KARPUZU NASIL SEÇERDİNİZ?
20 Şubat 2023
SORMAK… PEKİ NASIL?
20 Şubat 2023Karpuzu nasıl seçtiğimizden yola çıkarak insanların hayatı algılama biçimlerini yani öğrenmede kullandığımız yöntemleri keşfetmeye çalışmıştık, buna öğrenim stilleri deniyor ancak ben buna hayatı algılama biçimimiz diyorum. Neyse kavramlar üzerinde tartışmaya gerek yok sadece durumu anlasak yeterli sanırım.
Tatma ve koklama duyularımızı belli yaşlardan sonra (özellikle dünyayı anladığımız, farkındalık düzeyinin arttığı ergenlik çağlarımızdan sonra) öğrenmede belirgin olarak kullanmıyoruz. Demek istediğim şimdilerde yeni bir şeyle karşılaştığımız zaman o şeyi çocukluğumuzda yaptığımız gibi hemen ağzımıza götürüp tadını ve kokusunu merak etmiyoruz. Çünkü nede olsa yenecek ve yenmeyecek şeyleri öğrendik. Şimdi bu duyularımızı öğrenmede nasıl kullanıyoruz peki? Öğrenmede kalıcılık, pekiştirmek, somutlaştırmak, hafızaya almak ve hatırlamakta kullanıyoruz. Örneğin “elma” dediğimizde onun; rengi ve görünüşü, tadı, kokusu, sertliği-yumuşaklığı, söylenişi gibi durumları göz önünde bulundurarak öğrenir ve de hafızamıza alırız. Ancak “elmanın” tat ve kokusunu önceki bilgilerimizle karşılaştırarak tahmin ederiz. Tadında ya da kokusundaki değişiklikler o elmayı kalıcı kılar. Kısaca artık tat ve kokuyu bir kavramı ya da bir nesneyi öğrenirken birincil öğrenme şeklimiz olarak değil, diğer öğrenme şekillerine yardımcı olarak kullanmaktayız. Onun için öğrenme stillerini görsel, işitsel, dokunsal diye genelde üç başlıkta incelemekteyiz. Bu durumu hallettikten sonra şimdi asıl hayatı algılama biçimlerimizi inceleyebiliriz.

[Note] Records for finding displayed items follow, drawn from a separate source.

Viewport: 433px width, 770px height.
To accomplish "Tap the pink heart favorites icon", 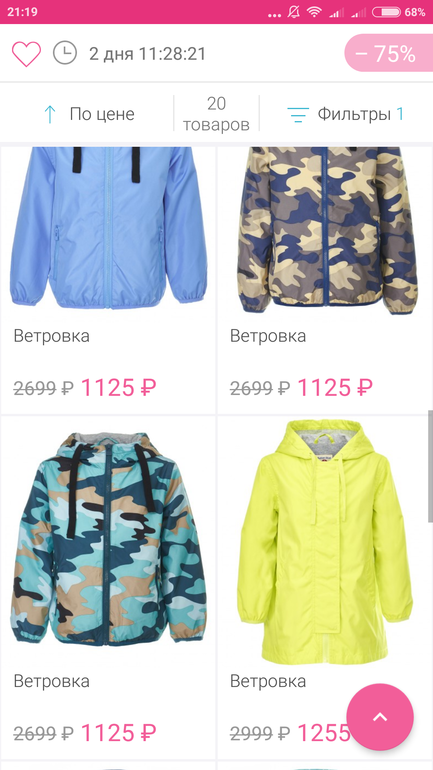I will point(27,54).
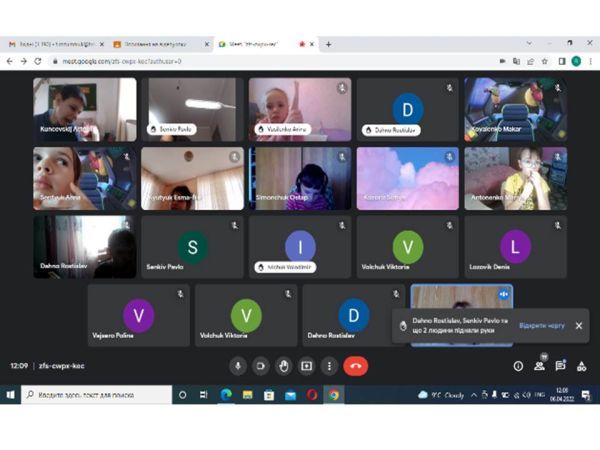Toggle the raise hand button

point(284,366)
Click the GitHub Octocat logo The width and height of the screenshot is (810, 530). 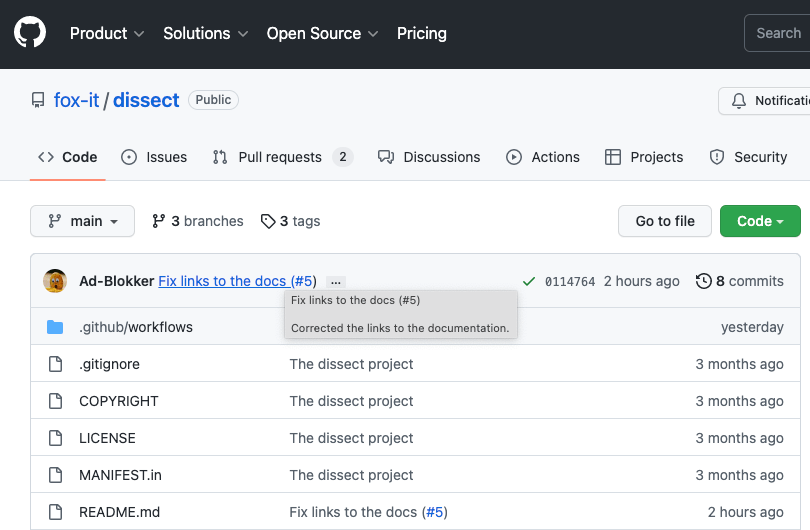coord(30,33)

Ben görselim diyorsanız; bir kavramı, olayı, kazanımı, durumu vb. öğrenirken resimlerden, görüntülerden, renkli şeylerden, görmekten, bakmaktan hoşlanıyorsunuzdur. Ayrıca hızlı konuşuyor olmalısınız. Neden öyle söyledim biliyor musunuz? Çünkü göz en hızlı öğrenmemizi sağlayan duyumuzdur. Gözümüz saniyede on milyondan fazla bilgi parçasını alma ve anında işleme kapasitesine sahiptir. Göz bu kadar hızlı olunca görme duyusuyla öğrenenlerde, dil göze yetişemez dolayısıyla hızlı konuşurlar. Böyle öğrenen biriyle karşılaşırsanız ona bir şeyleri sözle ifade etmeye çalışmayın ona çizin, fotoğraflayın, canlandırın, renklendirin bakın o zaman daha kolay sonuç verdiğini göreceksiniz. “Elma” dediğim zaman zihninizde büyük kırmızı parlak bir elma görüntülediniz değil mi?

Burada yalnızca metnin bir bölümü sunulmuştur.